The people that I know that are uncomfortable talking about these topics progressively live in a world of fear and doubt as they age. The others, become increasingly resilient.

Arguably the single act that defines maturity is facing this dread and learning to accept and exist with it.

Until then you are living a half life, only dealing with the part of existence you find comfortable, but so much of who we are as individuals is defined by this other aspect of being.

3 comments

So how do you accept it? I know a handful of 75+ year old family members who I am close to and they don’t think about it at all. The ones who act like they are still young and don’t dwell on death seem the happiest. It runs counter to the argument that death is something you need to meditate on and acknowledge every day.

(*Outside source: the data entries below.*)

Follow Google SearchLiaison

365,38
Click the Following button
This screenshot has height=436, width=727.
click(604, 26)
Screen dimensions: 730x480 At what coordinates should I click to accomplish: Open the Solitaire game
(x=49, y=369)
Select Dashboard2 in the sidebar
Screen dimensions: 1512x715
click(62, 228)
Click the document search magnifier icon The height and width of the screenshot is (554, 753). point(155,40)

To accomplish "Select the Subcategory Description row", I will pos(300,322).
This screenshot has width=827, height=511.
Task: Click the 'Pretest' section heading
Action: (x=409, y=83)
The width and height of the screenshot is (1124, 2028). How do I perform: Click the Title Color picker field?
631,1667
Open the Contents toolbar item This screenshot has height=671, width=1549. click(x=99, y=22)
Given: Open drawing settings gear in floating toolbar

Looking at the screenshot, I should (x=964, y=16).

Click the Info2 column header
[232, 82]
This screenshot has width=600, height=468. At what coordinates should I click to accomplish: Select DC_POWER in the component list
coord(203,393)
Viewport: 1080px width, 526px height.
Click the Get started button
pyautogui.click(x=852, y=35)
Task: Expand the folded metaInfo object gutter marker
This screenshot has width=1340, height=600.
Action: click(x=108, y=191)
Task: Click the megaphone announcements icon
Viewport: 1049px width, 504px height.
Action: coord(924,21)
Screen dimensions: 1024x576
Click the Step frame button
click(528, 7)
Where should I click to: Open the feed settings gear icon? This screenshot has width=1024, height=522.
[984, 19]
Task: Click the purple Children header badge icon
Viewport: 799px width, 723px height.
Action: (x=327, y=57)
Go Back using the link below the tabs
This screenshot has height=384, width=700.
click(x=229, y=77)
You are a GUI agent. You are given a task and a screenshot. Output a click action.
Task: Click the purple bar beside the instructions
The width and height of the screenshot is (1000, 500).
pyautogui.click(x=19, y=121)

Maybe there is something to just living in denial until your quality of life has degraded and your friends are gone and death seems a welcome release.

Acting young does not exclude thinking about death. Being able to focus on other things most of the time also doesn't exclude thinking about death. I find it difficult to believe your family members do not think about death, even if you try your hardest to avoid it, people die around you and you are forced to face reality.

Accepting death will happen is a prerequisite. So many are afraid of this event, but it is just another event. What can you do about death? Nothing. So it's pointless to worry about the impending event of death. For some control freaks, this sends them into an internal spiral, and to them I say maybe reassess whatever trauma caused them to seek control over the uncontrollable. For others, this is freeing. It happens when it happens so all I can do is act on the now.

This is where I think most elderly people are at, and why they feel liberated. They aren't concerned about a legacy or preventing death or reputation, they care about the here and now. Loving who they love, working on what they enjoy, saying what's on their mind, and letting go of the rest.

Some people mistake this liberation to be a complete disregard for planning or the future. But on the contrary, if an elderly person sees high value in a higher education for their grandchildren for instance, they might seek to make contributions. They are acting in the now for their own benefit, understanding whatever happens when they are gone is uncontrollable anyway.

Do you need to pray to the god of death every day? No, but it's helpful to frame your perspective knowing death is going to happen. Especially when doing so helps fuel better decisions. Why worry about your social perception by joining a painting class? Why not go for a nice hike today? Our problems see minute when we acknowledge death is around the corner.

That would be nice if we were taught any concrete ways to do that. But we aren’t. “Confront”? What does that even mean?

The Dalai Lama allegedly meditates on dying every day. With the whole decay visualization business.

There is no decay and decline. Thinking that decay and decline is coming is the decay happening right now. This mentality needs to change ASAP.